On Wed, Aug 04, 2010 at 03:56:42PM -0700, david@xxxxxxx wrote:On Wed, 4 Aug 2010, Arve Hj?nnev?g wrote:
On Wed, Aug 4, 2010 at 3:31 PM, <david@xxxxxxx> wrote:On Wed, 4 Aug 2010, Matthew Garrett wrote:
On Wed, Aug 04, 2010 at 10:51:07PM +0200, Rafael J. Wysocki wrote:
On Wednesday, August 04, 2010, Matthew Garrett wrote:
No! And that's precisely the issue. Android's existing behaviour could
be entirely implemented in the form of binary that manually triggers
suspend when (a) the screen is off and (b) no userspace applications
have indicated that the system shouldn't sleep, except for the wakeup
event race. Imagine the following:
1) The policy timeout is about to expire. No applications are holding
wakelocks. The system will suspend providing nothing takes a wakelock.
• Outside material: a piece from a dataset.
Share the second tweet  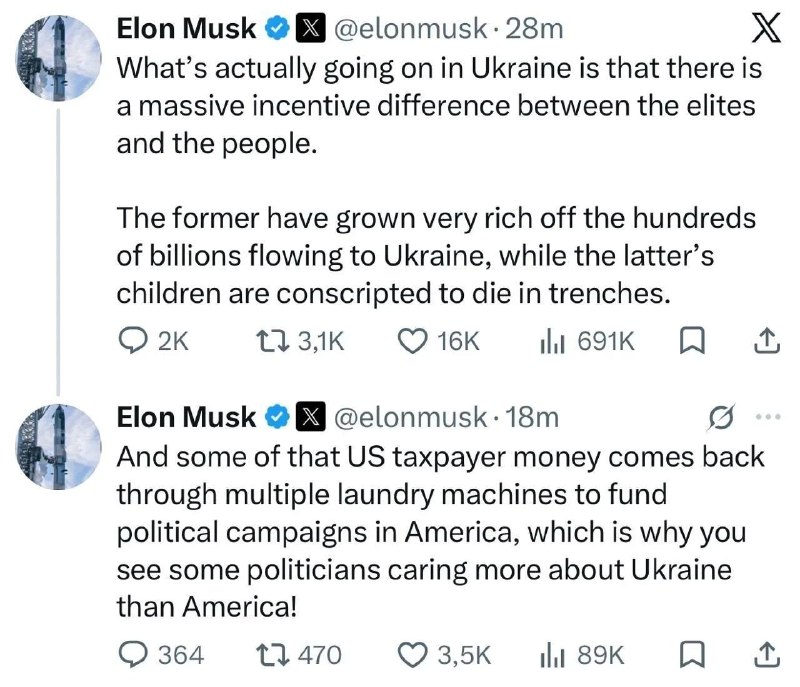[x=767, y=655]
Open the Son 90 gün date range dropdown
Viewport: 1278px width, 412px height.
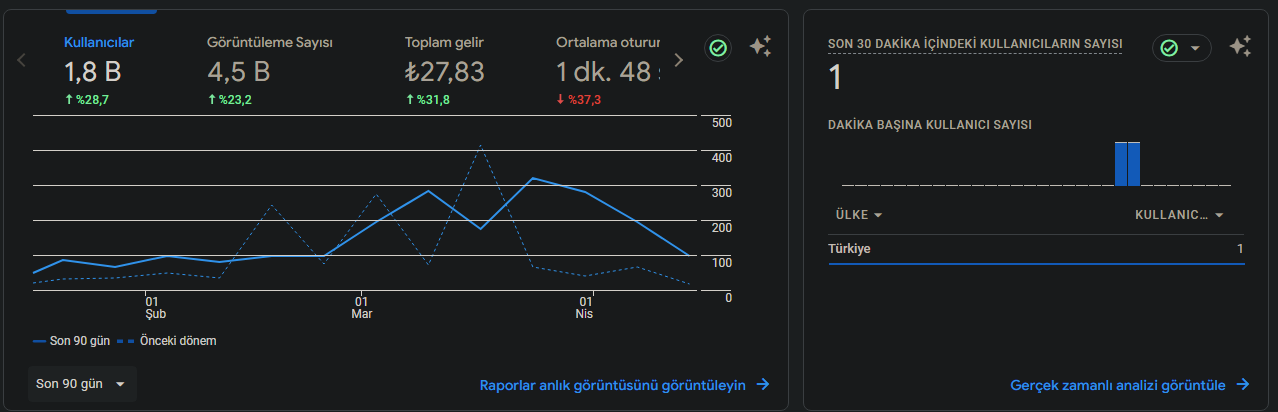(82, 384)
2) A network packet arrives indicating an incoming SIP call
3) The VOIP application takes a wakelock and prevents the phone from
suspending while the call is in progress
What stops the system going to sleep between (2) and (3)? cgroups don't,
because the voip app is an otherwise untrusted application that you've
just told the scheduler to ignore.
I _think_ you can use the just-merged /sys/power/wakeup_count mechanism
to
avoid the race (if pm_wakeup_event() is called at 2)).
Yes, I think that solves the problem. The only question then is whether
it's preferable to use cgroups or suspend fully, which is pretty much up
to the implementation. In other words, is there a reason we're still
having this conversation? :) It'd be good to have some feedback from
Google as to whether this satisfies their functional requirements.
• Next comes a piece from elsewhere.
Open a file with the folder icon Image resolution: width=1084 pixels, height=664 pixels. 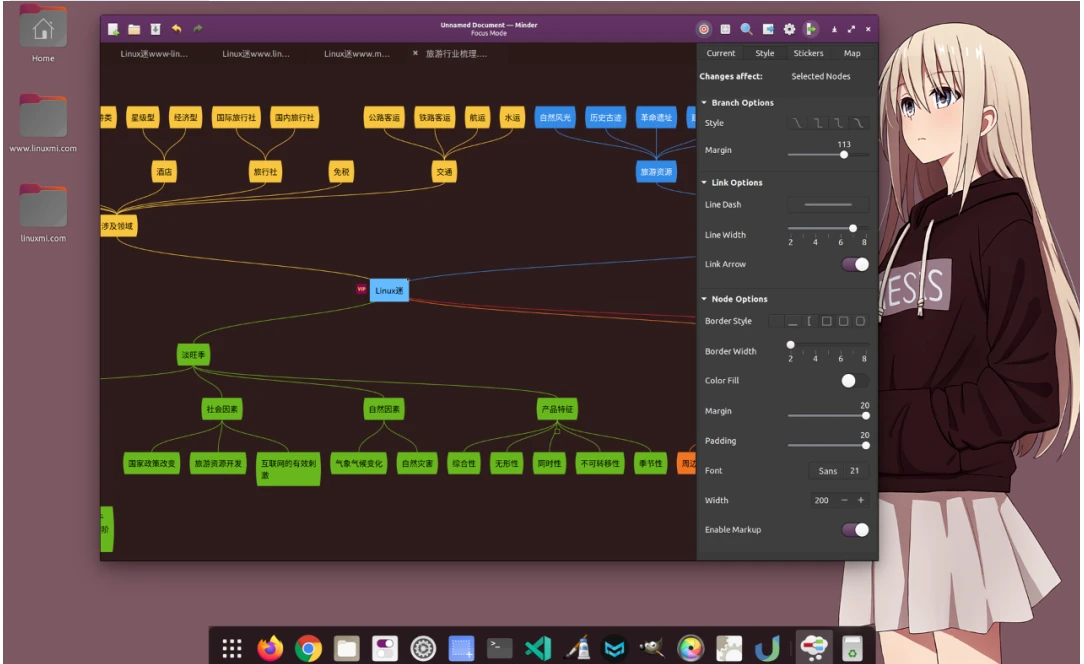(134, 29)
the proposal that I nade was not to use cgroups to freeze some processes and
not others, but to use cgroups to decide to ignore some processes when
deciding if the system is idle, stop everything or nothing. cgroups are just
a way of easily grouping processes (and their children) into different
groups.
That does not avoid the dependency problem. A process may be waiting
on a resource that a process you ignore owns. I you ignore the process
that owns the resource and enter idle when it is ready to run (or
waiting on a timer), you are still effectively blocking the other
process.
and if you don't have a wakelock the same thing will happen. If you
expect the process to take a while you can set a timeout to wake up
every 30 seconds or so and wait again, this would be enough to
prevent you from going to sleep (or am I misunderstanding how long
before you go into suspend without a wakelock set, see my other
e-mail for the full question)
The difference between the Android scheme and your proposal is that the
Android scheme freezes -all- the processes, not just a subset of them.
Therefore, in the Android scheme, the case of one process attempting to
acquire a resource held by a frozen process. In contrast, any scheme
that attempts to freeze only a subset of the processes must somehow
either avoid or properly handle the situation where a frozen process is
holding a resource that a running process is trying to acquire.